July 06, 2001

La Indiferencia es un Estado de Pensamiento

Por Sergio Nogues

La indiferencia es un estado de pensamiento de la persona en el cual no se siente ni rechazo ni atracción por algo, es algo similar a ser un pedazo de madera sin vida. Si visitamos un centro de producción, gran parte del personal que trabaja piensa que no le pagan lo correcto y por esa razón no tienen el menor interés de realizar su trabajo de la mejor forma posible. Si vamos a un centro de servicio encontramos la misma situación y si necesitamos alguna información la respuesta en ocasiones es "yo no se", sin hacer el menor esfuerzo por buscar una respuesta favorable.

La indiferencia cada día está creciendo y resulta desesperante cuando tenemos necesidad de algo y no podemos resolverlo. Nos quejamos del mal servicio que recibimos en un lugar o de la calidad de un producto que compramos pero ¿Estamos haciendo algo cada uno de nosotros individualmente para no caer en esa situación? ó ¿Nos encontramos en ella y dejamos que continue creciendo en nosotros y se las trasmitimos a otras personas? Las preguntas hechas anteriormente deben ser analizadas profundamente.

En los últimos años se han observado muchos cambios en la forma de pensar y actuar de la humanidad. Personas con un pensamiento positivo se han incorporado a la lucha contra el mal, ya sea el ocurrir un desastre, en participar en un centro de ayuda a la comunidad, etc., en fin, tratar de llevar un poco de amor a toda la humanidad.

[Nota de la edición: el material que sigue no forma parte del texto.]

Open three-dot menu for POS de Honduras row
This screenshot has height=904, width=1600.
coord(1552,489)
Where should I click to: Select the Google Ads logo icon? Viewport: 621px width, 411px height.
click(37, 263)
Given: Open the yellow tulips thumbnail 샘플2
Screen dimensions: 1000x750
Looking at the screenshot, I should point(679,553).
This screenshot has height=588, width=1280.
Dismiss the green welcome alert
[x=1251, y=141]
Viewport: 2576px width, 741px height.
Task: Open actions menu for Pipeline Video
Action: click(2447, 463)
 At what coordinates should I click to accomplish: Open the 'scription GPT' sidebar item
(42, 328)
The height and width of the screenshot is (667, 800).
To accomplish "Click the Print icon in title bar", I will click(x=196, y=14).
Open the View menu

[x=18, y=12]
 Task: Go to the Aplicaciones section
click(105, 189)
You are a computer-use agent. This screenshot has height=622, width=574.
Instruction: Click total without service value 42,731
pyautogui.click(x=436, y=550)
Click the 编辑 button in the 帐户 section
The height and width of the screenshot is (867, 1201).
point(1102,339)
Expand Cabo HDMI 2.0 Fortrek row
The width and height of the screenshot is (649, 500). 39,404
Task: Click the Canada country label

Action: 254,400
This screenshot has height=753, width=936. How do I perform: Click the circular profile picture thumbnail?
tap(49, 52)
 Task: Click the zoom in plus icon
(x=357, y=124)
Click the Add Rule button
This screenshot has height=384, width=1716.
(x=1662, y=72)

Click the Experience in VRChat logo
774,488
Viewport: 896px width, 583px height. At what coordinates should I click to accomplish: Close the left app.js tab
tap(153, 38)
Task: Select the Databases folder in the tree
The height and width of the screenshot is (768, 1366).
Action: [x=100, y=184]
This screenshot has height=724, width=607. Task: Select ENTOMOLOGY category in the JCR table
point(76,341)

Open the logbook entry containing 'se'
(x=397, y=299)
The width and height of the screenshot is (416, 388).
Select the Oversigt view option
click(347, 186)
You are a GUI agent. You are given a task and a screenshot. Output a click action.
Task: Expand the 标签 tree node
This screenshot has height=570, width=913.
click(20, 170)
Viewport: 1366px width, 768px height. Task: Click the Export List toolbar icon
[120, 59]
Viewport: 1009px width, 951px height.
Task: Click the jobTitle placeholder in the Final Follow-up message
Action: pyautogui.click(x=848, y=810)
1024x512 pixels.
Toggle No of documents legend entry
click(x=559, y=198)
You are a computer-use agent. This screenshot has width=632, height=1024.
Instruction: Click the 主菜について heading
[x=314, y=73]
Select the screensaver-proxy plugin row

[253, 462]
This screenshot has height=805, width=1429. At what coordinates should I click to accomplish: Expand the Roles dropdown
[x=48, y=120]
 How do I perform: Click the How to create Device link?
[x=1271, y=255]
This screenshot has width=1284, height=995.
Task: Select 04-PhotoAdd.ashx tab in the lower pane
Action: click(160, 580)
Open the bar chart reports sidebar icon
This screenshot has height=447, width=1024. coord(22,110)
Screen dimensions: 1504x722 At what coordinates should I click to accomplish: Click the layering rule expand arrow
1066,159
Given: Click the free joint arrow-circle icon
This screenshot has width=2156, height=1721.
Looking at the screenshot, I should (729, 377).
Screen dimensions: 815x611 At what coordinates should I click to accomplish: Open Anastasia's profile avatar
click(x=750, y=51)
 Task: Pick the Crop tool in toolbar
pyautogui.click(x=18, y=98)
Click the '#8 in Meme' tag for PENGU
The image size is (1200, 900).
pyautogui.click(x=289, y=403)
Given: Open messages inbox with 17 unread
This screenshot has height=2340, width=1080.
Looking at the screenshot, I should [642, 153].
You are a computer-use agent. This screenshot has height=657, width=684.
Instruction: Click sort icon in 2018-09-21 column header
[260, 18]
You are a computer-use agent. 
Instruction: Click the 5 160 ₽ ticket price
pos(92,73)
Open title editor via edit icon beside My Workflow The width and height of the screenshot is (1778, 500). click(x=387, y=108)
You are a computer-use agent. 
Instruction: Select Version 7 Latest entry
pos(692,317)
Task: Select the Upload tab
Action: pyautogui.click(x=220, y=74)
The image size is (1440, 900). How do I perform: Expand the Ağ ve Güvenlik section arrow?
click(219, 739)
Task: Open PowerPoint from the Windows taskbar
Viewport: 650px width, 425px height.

Si nos mantenemos inmóviles, estancados, "indiferentes ante la indiferencia", reproducimos pensamientos negativos y se lo trasmitimos a otras personas, de igual forma que al tener aguas estancadas se reproducen mosquitos que trasmiten enfermedades.

Podemos pensar que la situación es terrible y que una sola persona no puede hacer nada. Si un cuarto está lleno de personas pero todo está oscuro y no se puede ver donde están las lámparas para encenderlas, una linterna o una vela que encienda una sola persona, puede dar la iluminación necesaria para que otras personas puedan encontrar las lámparas, encenderlas y así hacer desaparecer la oscuridad completamente. De igual forma podemos eliminar la indiferencia, solo es necesario un pequeño rayo de luz y cada uno de nosotros individualmente posee esa luz.

La fábula del buen samaritano nos narra que un hombre cayó en manos de ladrones y lo dejaron medio muerto, pero un samaritano pasó y vendó sus heridas y cuidó de él. Esto es exactamente lo que debemos hacer, ayudar a nuestro prójimo y cuidar de él. Por mucha necesidad que tengamos siempre encontraremos a alguien al cual podemos ayudar. Si nos comportamos atentos con otras personas y tratamos de ayudarla en todo lo que sea posible, esto traerá como resultado que otros imiten y se producirá un contagio de hacer el bien y así podemos eliminar la indiferencia de nuestro planeta.